Vilmos Halpern

Personal information
- Full name: Vilmos Halpern-Hawas III
- Date of birth: 12 February 1910
- Place of birth: Budapest, Austria-Hungary
- Date of death: 27 September 1969 (aged 59)
- Place of death: Brussels, Belgium

Managerial career
- Years: Team
- 1933: Alemannia Aachen
- 1935: SC Aachen
- 1936: RFC Roermond [nl]
- 1937: LAC Frisia 1883 [nl]
- 1937–193x: LSC 1890 [nl]
- 1939–193x: VUC Den Haag [nl]
- 1940–1941: Ajax
- 1941–19xx: NOAD
- 1951: FC Grenchen
- 1953–1954: İstanbulspor
- 1954–1955: Holland Sport
- 1955–1956: AC Bellinzona

= Vilmos Halpern =

Hungarian football manager (1910–1969)

Vilmos Halpern (12 February 1910 – 27 September 1969) was a Hungarian football player and manager who managed Dutch side Ajax between 1940 and 1941, before moving to Dutch amateur side NOAD.
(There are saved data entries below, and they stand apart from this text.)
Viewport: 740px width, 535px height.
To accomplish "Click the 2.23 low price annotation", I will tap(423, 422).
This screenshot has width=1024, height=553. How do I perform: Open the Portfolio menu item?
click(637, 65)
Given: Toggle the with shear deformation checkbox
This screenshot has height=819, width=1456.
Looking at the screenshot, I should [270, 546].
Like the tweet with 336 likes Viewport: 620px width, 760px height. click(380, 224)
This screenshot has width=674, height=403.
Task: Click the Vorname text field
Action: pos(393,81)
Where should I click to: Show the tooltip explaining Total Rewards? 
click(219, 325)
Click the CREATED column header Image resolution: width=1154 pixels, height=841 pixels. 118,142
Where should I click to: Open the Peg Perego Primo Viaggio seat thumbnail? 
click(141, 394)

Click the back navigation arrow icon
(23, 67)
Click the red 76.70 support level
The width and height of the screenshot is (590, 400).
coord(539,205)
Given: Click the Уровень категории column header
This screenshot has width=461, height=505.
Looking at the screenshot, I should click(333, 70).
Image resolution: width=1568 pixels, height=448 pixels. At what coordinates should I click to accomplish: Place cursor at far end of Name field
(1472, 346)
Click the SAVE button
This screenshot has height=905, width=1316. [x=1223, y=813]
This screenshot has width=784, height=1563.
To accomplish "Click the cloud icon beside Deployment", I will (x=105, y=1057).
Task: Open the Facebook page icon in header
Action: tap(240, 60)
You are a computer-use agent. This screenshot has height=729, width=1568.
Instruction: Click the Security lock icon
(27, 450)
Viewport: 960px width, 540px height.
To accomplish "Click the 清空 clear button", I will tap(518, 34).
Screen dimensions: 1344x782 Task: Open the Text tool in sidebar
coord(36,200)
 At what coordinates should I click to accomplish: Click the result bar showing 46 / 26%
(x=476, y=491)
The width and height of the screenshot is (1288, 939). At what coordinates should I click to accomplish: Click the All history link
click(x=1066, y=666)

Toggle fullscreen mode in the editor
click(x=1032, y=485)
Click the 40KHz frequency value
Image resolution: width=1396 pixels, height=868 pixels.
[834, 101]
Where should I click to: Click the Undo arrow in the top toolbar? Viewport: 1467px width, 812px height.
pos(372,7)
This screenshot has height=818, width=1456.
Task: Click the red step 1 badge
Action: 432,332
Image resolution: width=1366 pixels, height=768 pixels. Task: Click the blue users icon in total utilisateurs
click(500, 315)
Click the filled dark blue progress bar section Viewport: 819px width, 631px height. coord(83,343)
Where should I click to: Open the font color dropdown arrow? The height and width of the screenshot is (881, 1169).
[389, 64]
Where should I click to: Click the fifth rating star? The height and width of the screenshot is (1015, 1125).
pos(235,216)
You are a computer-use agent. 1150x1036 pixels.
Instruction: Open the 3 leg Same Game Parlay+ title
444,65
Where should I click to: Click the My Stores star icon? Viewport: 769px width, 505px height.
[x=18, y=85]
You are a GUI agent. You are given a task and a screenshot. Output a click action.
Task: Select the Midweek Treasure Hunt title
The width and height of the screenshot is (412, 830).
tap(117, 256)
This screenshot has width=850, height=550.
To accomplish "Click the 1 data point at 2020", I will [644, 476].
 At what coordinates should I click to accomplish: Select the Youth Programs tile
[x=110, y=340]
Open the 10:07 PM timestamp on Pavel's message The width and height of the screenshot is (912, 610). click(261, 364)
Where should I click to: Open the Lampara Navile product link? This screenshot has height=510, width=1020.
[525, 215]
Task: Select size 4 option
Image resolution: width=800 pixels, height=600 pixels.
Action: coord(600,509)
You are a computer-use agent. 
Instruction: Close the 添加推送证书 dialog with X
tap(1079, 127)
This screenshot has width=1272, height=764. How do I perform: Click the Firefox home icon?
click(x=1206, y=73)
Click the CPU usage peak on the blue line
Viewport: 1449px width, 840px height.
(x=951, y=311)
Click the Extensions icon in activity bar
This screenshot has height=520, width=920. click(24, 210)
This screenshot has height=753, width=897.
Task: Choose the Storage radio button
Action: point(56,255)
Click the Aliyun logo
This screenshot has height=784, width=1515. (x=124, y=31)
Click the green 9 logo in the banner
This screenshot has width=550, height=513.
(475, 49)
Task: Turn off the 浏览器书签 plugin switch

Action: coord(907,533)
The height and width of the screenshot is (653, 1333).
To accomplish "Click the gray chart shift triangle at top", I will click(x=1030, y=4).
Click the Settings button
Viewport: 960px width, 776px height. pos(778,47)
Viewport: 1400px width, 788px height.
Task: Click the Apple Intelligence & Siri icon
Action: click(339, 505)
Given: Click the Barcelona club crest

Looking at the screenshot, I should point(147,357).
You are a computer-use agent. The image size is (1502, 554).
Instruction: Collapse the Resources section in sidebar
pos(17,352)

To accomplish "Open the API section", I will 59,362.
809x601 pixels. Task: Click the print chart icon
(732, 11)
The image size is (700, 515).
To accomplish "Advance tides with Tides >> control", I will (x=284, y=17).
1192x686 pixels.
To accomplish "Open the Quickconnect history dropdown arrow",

He later managed a number of club sides in Switzerland - FC Grenchen (1951) and AC Bellinzona (1955–1956). He also coached LAC Frisia 1883, LSC 1890, VUC Den Haag, and Holland Sport.

==Personal life==
Vilmos was born in Budapest, to Sara Izrael and Chaim Wolf Halpern. He was married to Antje Postma.